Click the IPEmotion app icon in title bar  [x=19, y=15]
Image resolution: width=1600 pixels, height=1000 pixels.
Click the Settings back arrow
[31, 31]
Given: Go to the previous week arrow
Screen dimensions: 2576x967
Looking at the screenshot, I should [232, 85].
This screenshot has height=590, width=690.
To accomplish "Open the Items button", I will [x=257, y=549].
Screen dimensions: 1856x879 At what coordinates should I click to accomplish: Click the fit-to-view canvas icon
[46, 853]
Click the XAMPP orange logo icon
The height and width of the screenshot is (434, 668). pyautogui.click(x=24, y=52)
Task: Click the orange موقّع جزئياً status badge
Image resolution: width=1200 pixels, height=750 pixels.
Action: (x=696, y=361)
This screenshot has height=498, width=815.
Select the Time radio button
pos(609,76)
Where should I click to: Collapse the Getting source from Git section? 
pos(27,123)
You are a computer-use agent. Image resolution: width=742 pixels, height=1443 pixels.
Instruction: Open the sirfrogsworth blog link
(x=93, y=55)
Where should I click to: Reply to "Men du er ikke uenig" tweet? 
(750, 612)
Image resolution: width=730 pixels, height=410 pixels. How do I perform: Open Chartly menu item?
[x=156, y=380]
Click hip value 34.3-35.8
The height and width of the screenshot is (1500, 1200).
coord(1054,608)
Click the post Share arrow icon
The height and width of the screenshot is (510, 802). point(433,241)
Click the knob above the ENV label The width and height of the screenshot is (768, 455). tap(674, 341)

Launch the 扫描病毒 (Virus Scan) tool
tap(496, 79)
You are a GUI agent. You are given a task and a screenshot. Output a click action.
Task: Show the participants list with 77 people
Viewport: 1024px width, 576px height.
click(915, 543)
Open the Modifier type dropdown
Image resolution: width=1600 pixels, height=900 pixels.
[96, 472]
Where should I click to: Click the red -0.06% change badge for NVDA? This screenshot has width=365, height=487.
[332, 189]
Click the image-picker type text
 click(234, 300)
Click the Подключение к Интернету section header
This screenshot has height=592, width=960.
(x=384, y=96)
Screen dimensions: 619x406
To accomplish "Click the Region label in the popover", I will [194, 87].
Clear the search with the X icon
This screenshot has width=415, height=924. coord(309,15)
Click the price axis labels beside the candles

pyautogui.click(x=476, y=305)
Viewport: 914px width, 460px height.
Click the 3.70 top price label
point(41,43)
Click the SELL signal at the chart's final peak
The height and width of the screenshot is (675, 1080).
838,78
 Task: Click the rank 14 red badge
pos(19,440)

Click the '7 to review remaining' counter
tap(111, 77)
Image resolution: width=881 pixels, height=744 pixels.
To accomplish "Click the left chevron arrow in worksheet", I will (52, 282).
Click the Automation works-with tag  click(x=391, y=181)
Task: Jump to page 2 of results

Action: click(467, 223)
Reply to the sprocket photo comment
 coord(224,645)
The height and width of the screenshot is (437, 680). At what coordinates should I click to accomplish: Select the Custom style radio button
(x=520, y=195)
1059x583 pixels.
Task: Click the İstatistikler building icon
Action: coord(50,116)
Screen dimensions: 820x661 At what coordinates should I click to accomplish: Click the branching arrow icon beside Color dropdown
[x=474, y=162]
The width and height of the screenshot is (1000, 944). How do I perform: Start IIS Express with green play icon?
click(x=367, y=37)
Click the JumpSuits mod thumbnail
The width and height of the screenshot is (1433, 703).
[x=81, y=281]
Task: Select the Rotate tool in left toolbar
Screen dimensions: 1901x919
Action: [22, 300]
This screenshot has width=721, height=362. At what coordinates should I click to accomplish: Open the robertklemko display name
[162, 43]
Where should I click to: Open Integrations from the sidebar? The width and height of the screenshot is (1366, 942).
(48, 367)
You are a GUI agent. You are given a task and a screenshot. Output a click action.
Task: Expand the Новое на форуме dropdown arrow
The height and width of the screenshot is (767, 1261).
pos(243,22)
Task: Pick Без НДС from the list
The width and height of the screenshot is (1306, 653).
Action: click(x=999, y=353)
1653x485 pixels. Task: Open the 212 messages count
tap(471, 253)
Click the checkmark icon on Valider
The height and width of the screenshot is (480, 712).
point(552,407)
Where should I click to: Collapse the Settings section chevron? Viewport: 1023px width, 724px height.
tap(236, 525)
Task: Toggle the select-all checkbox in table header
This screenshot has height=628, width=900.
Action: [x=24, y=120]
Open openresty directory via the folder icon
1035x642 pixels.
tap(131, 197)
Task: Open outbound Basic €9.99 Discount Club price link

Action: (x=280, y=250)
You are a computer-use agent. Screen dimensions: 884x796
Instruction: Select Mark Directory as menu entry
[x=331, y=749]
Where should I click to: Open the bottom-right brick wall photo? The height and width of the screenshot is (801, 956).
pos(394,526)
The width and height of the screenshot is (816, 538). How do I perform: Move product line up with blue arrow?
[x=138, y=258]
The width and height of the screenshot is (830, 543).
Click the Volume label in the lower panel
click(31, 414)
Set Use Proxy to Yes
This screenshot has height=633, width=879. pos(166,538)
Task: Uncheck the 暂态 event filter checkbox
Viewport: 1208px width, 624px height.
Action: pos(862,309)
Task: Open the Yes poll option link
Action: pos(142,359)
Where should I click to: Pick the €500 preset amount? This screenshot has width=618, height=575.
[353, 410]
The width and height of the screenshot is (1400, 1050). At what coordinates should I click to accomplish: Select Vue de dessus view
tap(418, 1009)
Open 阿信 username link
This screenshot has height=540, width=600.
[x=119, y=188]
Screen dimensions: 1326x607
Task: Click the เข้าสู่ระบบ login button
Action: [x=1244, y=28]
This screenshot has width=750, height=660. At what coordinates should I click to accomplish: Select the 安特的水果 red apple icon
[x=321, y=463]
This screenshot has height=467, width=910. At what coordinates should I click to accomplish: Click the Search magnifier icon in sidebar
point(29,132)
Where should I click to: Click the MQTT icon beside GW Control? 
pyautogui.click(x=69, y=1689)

WORK INSTRUCTION –
Each line containing the word "will" must be pulled from the listing and copied.

TASK RESULT –
To accomplish "Open the Items button", I will [x=257, y=549].
To accomplish "Click the Region label in the popover", I will [194, 87].
To accomplish "Click the left chevron arrow in worksheet", I will (52, 282).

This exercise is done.